Under non-pandemic circumstances, the living nativity is an interactive, three-part series that includes a large group of people in close proximity. That obviously cannot take place this year due to provincial health guidelines, so this year’s event will be available both in-person and online.
The nativity scenes will be woven into music and carols during each service, which will take place in Willow Park’s main auditorium at 439 Hwy 33, and drinks will be served outside the church afterwards.
The in-person service times are at 5:30 and 7:30 p.m. on Friday, Dec. 17, 3:30, 5:30 and 7:30 p.m. on Saturday, Dec. 18, and 10:30 a.m., 3:30 p.m., 5:30 p.m. and 7:30 p.m. on Sunday, Dec. 19. Those who want to attend in person must register here. The 10:30 a.m. service on Sunday will be available online through Church Online, Facebook and YouTube.
And this year will beat last year, when people had to sit in their vehicles and listen to songs on the radio due to the pandemic.
“It will still be special,” Peters says. “We’ll still tell the beautiful Christmas story known for amazing singing and carols. There will be a choir and the worship band.
“It will be beautiful and sound beautiful. It will just be a little different.”

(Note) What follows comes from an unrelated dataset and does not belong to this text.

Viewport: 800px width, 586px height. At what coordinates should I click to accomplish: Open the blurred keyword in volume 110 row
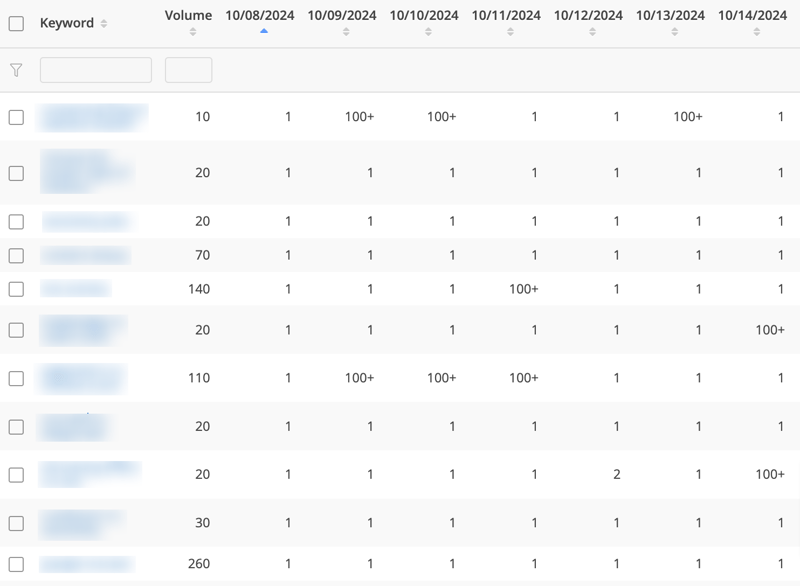tap(82, 379)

The service has come a long way since the early days, when Peters remembers dancing in a parking lot on Highway 33 around fires in tin garbage cans. She has played every role possible in the service, including parking attendant, first aid attendance, actor, mannequin and cookie server.
“It takes many hands to put on the Living Nativity,” she says.
And her role this year? That will be a secret up until the first show, but all that matters to her is that she will be there, surrounded by people from her community.
“We hope it puts a smile on their face and gives them a wonderful feeling of hope and joy,” Peters says. “We need it now.”